Saturday, November 2, 2024

How A Texas Medical School Student Turned Into A Cannabis Advocate

Kyle Dijon Hill is a medical school student from Texas. She is currently attending the St. Martinus University School of Medicine in the Caribbean and wants to help patients fight opioid addiction with the help of cannabis. She knows how painful life on opiate medication is; she has been there.

After college Hill was on track to go to medical school.  An ordinary day turned nearly tragic when she was in a severe car crash that resulted in her living in a hospital bed for over four months. Bones had been broken in her neck, her femur was broken, as were the majority of her ribs and her head was secured with a halo brace that further limited her mobility. Hill had multiple surgeries and was in tremendous pain. Doctors had her on a regular regimen of Dilaudid, a professional grade opiate for months.

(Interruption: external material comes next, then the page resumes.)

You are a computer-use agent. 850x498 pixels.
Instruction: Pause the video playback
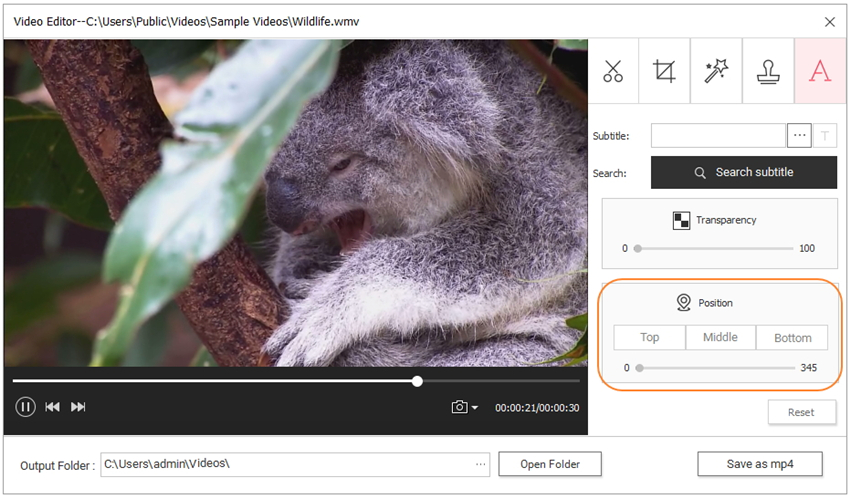click(x=25, y=407)
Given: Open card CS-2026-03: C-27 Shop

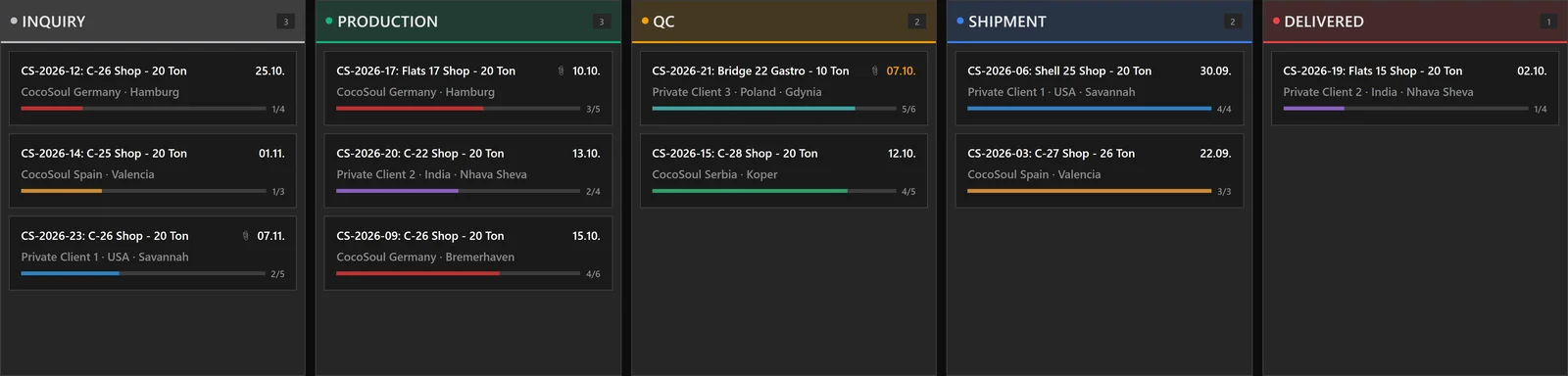Looking at the screenshot, I should point(1100,170).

Hill went through difficult physical therapy, learning how to walk and move again through the pain. “Coming out of the hospital I was on Fentanyl patches, Oxycontin, Hydrocodone … the works. This is before I had any medical training. I just trusted my physician and took whatever he told me to take.” It resulted in her liver enzymes being out of whack, caused her emotional distress and severely diminished her quality of life. Said Hill: 

“I went through all of the terrible withdrawals … the fevers, the convulsions. It’s just bad. And I had no idea. When you are in the hospital and your care is as intensive as that they don’t really have the time to give you the rundown about the medications they are putting you on.”

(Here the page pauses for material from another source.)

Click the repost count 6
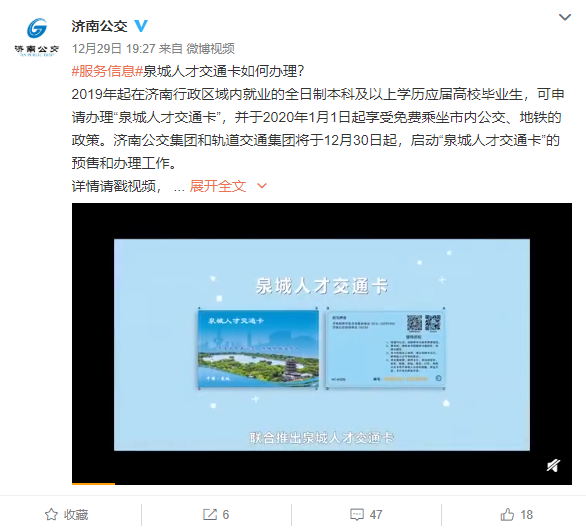[x=226, y=514]
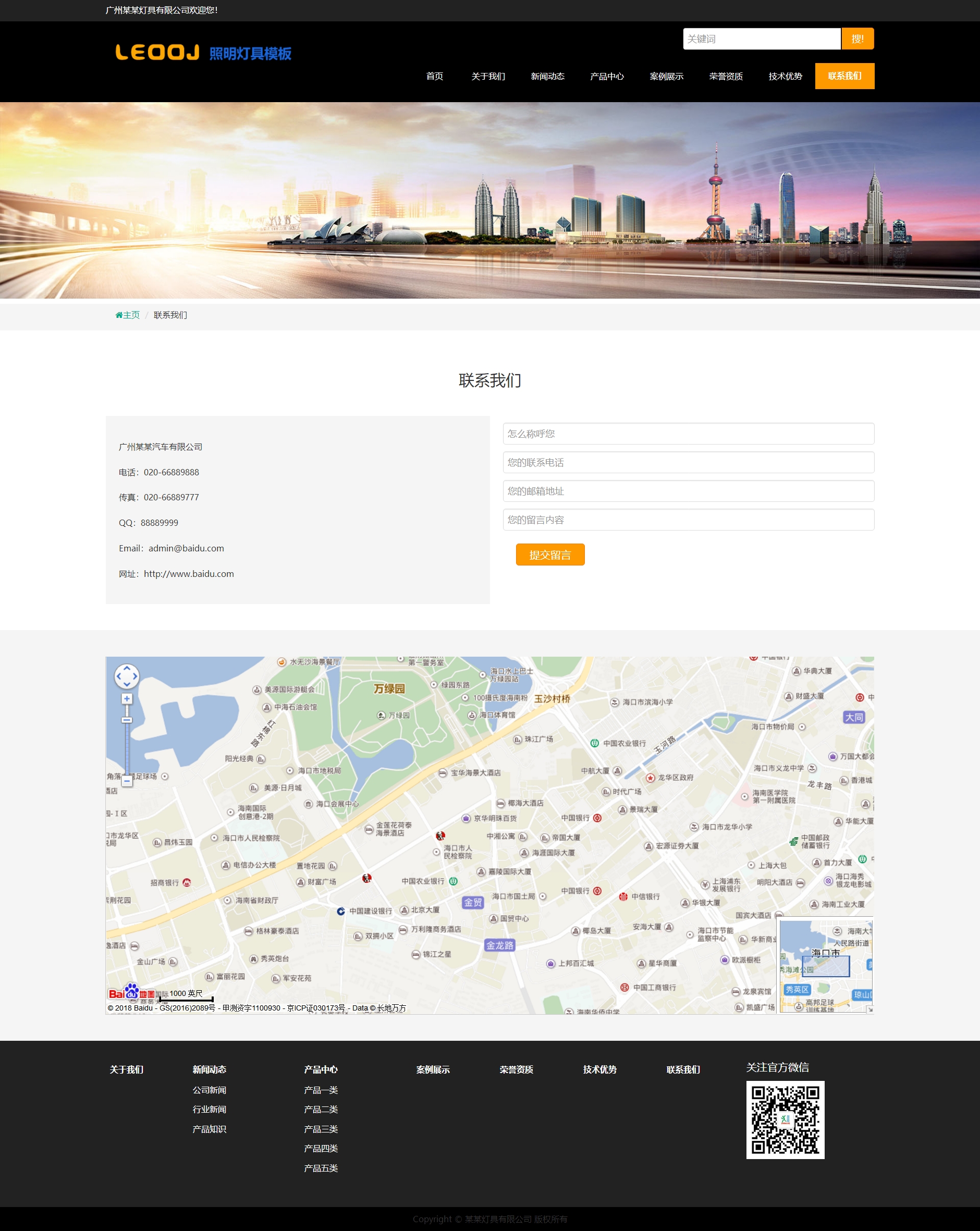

Hill felt betrayed by the medical community she was about to train for years to join. She decided she needed to do something different. She took a radical departure to teach English and Science to students in South Korea. Among her students, was a doctor she tutored. The doctor specialized in naturopathic medicine which awakened Hill to the power of natural medicine. That is when she began reading up on available research about marijuana as a medicine. That is where her new passion began.

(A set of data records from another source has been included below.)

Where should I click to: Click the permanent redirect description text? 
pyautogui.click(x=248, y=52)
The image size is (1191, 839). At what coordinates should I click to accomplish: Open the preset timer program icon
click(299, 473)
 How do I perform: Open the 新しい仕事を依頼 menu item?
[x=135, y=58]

Hill came back to the states and connected with the Fight Opioid Addiction and Overdose with Medical Cannabis Project at La Clinica in Gardner, CO. While it is still in the development stage, the program plans to help patients exit opiate addiction with cannabis. Additionally, the program already has clout behind it. It will be supervised by Dr. Uma Dhanabalan, a Fellow of the American Academy of Family Physicians and a Diplomat Certified in Cannabis Medicine. 

In the meantime, Hill has about three more years of clinical experience between her and her medical degree. The difference is that she entered med school reinspired and determined to make cannabis education part of her professional training. With a fresh vision and a personal story that helps her connect with patients, she will no doubt be an educator on a mission. As she says:

“When people start understanding the science behind it, how the endocannabinoid system works in your body and how cannabis influences that system then they can start to understand why cannabis works for many ailments.”